Hong Kong made its fortune as a free entrepot, and it should uphold the free market principle even when things may not be going its way.
(Photo credit: Mk2010)
My mother’s eldest brother used to run a small factory at Kwai Chung making zippers. He started his business in the early 1960s with a tiny investment from friends and relatives.
The mainland’s open door policy fundamentally changed Hong Kong’s economic landscape, if not the world’s. Factory owners could choose to move its production line to the north or expect to be gradually eliminated by our extremely cost-competitive neighbors. My uncle chose to close the factory and retire by his mid-fifties, after running it for a quarter of a century.
It was the anecdote of the people under the Lion Rock. It was also how Hong Kong moved up the value chain when the circumstances changed.
Nowadays, Hong Kong has very little agricultural and industrial outputs. However, our citizens enjoys the highest standard of living with the widest possible selection of everything.
Free trade makes it possible.
It is also why Hong Kong used to be the world’s busiest port. Growth of Hong Kong ports’ throughput was phenomenal especially after mainland’s open door policy in the 1980s.
I must also add that the workforce in Hong Kong was also used to be the world’s most hardworking.
Hong Kong has seen its golden days in the 1990s. Everything changed following the Asian financial crisis circa 1997. Some changes were more obvious, for instance, the drastic decrease in population growth. However, most of the changes in the underlying fabrics of Hong Kong took decades to become apparent.
Salary earners in Hong Kong still work long hours, but the amount of income they take home has decreased in real terms. Many white collar jobs have been displaced owing to the rapid development of information technology. But unlike the challenge we faced in the 1980s, it seems the barrier to move further up the value chain is much higher. Let’s not forget the failed attempts like the Cyberport or the Science Park.
Meanwhile, Hong Kong is losing its appeal. We are no longer the most efficient place to do business. On the contrary, our neighboring cities are opening up for more trade and welcoming new residents.
We will not even be one of the top five ports in the world. Since last year, foreign carriers have been lobbying for the relaxation of cabotage in China. As Hong Kong is currently not regarded as a Chinese port and is exempt from cabotage, such a change will hit Hong Kong the hardest. It is projected if the restrictions are lifted, Hong Kong may lose up to 2.4 million twenty-foot-equivalent units in transshipment cargo, i.e. 12% of the total throughput in 2015.

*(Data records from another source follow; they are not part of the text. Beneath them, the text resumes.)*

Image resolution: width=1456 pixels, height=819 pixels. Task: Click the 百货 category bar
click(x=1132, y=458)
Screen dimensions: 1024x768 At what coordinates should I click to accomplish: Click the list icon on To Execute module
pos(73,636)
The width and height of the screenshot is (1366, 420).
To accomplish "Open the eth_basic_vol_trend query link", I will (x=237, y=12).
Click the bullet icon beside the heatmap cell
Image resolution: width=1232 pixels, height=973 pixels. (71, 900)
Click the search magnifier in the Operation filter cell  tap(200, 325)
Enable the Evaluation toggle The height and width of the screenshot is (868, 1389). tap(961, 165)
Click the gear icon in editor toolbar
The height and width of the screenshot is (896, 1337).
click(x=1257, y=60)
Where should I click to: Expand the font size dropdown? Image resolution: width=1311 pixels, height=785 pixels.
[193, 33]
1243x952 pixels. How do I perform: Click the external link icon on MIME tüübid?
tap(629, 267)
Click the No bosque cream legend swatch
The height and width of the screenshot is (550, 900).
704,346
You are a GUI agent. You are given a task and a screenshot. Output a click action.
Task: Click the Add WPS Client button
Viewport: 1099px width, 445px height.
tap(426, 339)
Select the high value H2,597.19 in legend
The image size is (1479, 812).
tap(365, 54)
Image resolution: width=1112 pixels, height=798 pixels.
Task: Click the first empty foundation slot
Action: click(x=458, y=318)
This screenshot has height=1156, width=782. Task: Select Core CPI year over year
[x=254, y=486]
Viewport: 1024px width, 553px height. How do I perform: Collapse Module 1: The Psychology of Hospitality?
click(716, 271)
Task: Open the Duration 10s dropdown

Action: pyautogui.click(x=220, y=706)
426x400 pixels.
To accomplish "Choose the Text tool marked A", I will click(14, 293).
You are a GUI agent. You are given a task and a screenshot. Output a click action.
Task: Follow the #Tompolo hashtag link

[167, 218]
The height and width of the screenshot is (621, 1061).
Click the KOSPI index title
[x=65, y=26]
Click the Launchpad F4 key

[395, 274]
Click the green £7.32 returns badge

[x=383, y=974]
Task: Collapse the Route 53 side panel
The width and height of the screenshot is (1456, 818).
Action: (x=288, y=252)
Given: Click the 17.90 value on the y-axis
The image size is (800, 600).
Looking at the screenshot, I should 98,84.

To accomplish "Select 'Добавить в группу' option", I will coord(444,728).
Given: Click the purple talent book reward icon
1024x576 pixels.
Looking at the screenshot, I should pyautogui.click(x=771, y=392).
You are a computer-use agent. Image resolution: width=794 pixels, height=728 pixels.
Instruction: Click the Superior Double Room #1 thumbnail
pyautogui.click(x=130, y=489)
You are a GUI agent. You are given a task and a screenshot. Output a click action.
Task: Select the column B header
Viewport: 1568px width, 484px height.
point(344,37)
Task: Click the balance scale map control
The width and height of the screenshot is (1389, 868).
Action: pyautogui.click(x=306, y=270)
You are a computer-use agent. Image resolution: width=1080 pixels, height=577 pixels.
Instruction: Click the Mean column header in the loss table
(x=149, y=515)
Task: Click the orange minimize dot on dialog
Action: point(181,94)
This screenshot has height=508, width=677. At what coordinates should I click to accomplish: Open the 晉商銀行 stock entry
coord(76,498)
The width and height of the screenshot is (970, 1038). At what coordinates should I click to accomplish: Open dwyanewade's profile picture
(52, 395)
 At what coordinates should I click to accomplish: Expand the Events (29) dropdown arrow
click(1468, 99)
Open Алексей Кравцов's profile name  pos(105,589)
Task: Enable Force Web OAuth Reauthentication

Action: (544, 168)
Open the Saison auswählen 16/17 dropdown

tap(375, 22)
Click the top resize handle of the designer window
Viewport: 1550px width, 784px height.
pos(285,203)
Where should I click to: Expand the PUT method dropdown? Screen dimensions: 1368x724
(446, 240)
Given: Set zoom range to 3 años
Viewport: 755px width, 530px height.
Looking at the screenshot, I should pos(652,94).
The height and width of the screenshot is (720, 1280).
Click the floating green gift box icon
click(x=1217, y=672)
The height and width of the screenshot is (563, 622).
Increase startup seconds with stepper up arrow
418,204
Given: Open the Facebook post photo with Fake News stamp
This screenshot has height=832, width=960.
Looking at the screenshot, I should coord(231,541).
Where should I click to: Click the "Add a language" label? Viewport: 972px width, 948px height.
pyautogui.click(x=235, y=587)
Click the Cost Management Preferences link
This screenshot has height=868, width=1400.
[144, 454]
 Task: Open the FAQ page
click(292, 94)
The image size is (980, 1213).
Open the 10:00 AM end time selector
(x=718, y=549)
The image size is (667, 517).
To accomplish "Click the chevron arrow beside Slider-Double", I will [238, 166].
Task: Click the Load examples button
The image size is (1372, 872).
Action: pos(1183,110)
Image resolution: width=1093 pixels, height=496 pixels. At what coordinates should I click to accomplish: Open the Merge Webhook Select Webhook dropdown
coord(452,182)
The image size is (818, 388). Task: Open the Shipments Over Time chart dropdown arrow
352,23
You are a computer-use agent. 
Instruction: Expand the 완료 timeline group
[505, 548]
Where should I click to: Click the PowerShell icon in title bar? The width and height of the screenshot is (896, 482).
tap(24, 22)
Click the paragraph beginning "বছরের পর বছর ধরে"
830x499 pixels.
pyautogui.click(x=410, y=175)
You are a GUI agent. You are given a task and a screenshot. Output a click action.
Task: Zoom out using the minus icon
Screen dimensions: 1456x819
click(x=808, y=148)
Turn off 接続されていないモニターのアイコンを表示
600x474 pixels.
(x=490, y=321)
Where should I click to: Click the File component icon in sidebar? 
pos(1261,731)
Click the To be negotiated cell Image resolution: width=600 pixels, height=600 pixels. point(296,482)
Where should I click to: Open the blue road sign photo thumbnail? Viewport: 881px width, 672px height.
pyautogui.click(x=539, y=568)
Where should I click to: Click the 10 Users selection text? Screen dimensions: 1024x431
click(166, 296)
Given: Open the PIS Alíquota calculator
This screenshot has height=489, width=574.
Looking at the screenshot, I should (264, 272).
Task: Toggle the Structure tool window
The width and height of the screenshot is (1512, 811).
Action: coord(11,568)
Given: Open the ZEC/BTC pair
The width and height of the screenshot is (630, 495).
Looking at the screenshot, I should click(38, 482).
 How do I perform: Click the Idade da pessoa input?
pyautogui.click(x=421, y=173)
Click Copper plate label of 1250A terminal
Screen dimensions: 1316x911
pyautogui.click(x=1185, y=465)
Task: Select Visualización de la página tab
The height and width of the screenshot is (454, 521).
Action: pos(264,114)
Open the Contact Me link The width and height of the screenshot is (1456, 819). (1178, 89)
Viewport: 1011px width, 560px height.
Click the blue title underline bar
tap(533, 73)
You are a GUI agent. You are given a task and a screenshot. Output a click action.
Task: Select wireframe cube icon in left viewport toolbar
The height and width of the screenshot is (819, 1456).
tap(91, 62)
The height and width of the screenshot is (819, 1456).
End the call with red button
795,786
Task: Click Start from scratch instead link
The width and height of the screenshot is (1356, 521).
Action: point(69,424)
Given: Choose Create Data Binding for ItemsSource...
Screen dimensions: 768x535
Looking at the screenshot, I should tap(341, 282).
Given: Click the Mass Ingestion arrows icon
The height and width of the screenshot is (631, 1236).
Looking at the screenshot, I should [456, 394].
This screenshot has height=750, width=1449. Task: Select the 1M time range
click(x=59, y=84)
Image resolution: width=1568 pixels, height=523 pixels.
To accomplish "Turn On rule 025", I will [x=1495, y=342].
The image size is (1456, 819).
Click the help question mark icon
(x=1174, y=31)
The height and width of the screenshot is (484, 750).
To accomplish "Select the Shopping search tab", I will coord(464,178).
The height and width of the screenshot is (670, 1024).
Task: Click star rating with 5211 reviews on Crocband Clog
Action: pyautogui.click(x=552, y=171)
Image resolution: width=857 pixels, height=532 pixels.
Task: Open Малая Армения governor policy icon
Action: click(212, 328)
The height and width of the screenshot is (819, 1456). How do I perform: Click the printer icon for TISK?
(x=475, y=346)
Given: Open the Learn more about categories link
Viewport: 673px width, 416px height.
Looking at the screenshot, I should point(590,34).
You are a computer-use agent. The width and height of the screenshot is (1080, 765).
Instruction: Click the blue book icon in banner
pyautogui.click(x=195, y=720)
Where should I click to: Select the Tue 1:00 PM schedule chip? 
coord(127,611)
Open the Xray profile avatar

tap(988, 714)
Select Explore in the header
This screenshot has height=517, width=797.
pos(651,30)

Transshipment volumes, as it currently stands, make up of 70% of the port’s throughput in 2015. Transshipment is a business which requires a large volume to attain the economies of scale. It is, therefore, a very gloomy outlook for the port sector if nothing is done at the end.
It is unreasonable and unrealistic to expect China to stay put simply to protect the interests of Hong Kong. However, the Hong Kong government should consider how to cut down the red-tape and make it easier for shippers to do business in Hong Kong. There was a public consultation earlier this year proposing a single window approach to handling import and export documents. I cannot see any reason why we should not go for it as soon as possible.
Cutting costs, however, cannot make Hong Kong’s ports great again. We must ask what it takes to enable us to create value in the global supply chain and the government should engage in the dialogue and not be afraid in standing up for Hong Kong’s best interests.